Валерка не сразу сообразил, к чему я клоню, но, догадавшись, вспыхнул:

— Знаешь, Штоклянд, это — трусость!

Я перекатил желваки на скулах. Но сдержался.

— А твой бойкот — глупость! Ты ещё не понял, каков наш словесник? Тебе нравится возможность вылететь из гимназии с волчьим билетом?

— Ну уж, с волчьим билетом, — с сомнением протянул кто-то из одноклассников.

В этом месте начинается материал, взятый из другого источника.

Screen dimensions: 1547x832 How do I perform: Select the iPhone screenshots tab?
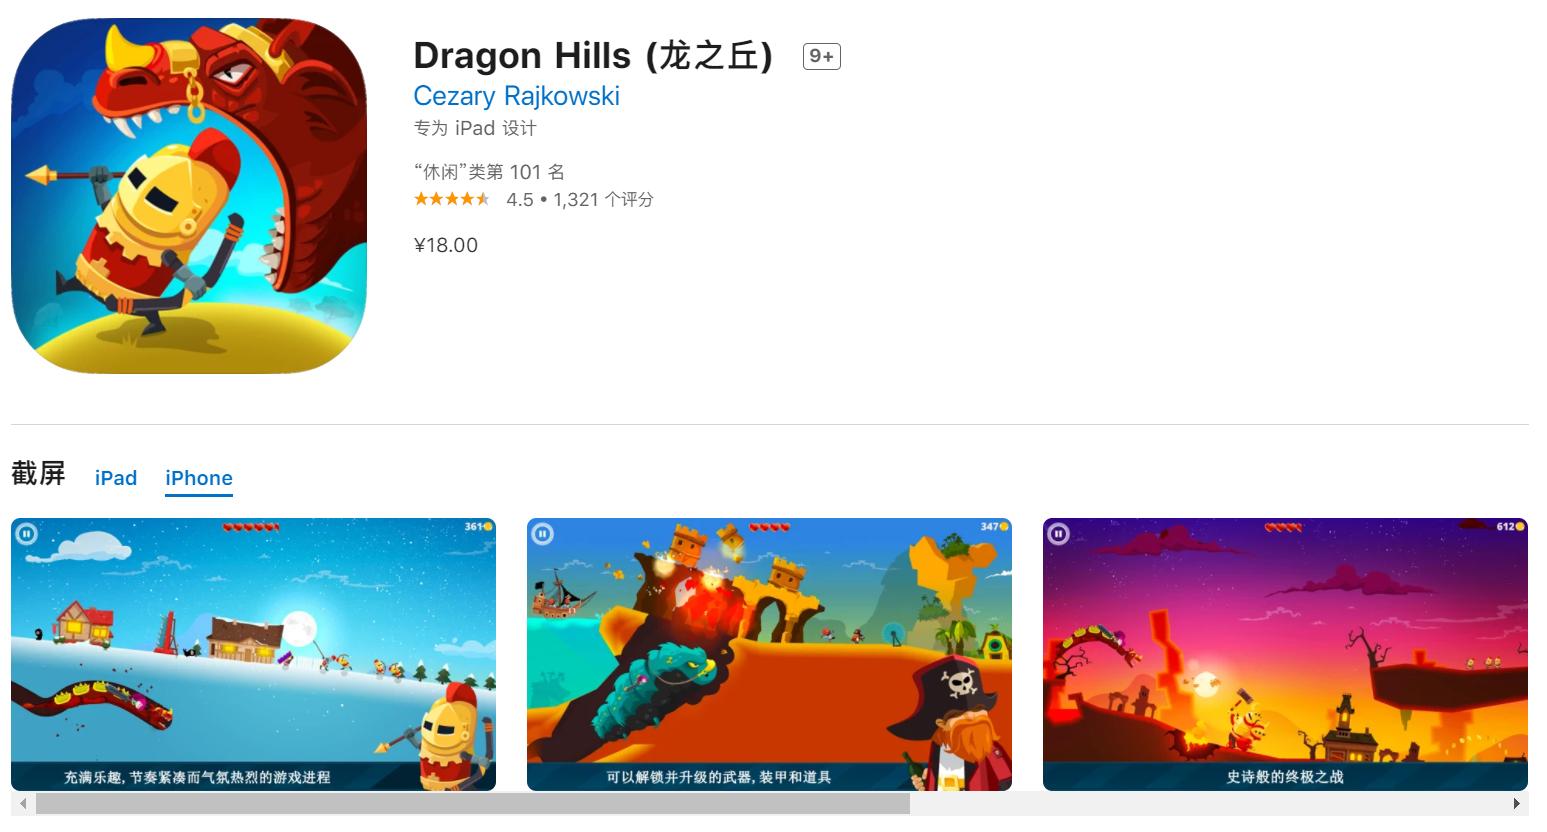[x=199, y=478]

— В любом случае, проверять я не хочу, — решительно отозвался я. — И можете думать обо мне что угодно! Я хочу получить свой аттестат!

Я знал, что нарушаю законы гимназической чести, и видел, как презрительно кривятся губы Валерки, как смотрят на меня одноклассники. «Ещё немного — и бойкот объявят мне, — подумал я, и понял, что отступать поздно. — Ну и чёрт с ними, выдержу!»

— Я поступаю так, как считаю нужным! А если ваши ребяческие фантазии требуют выхода, то можете объявить бойкот мне.

— Еврей, защищающий черносотенца — это что-то новое! Браво, Штоклянд!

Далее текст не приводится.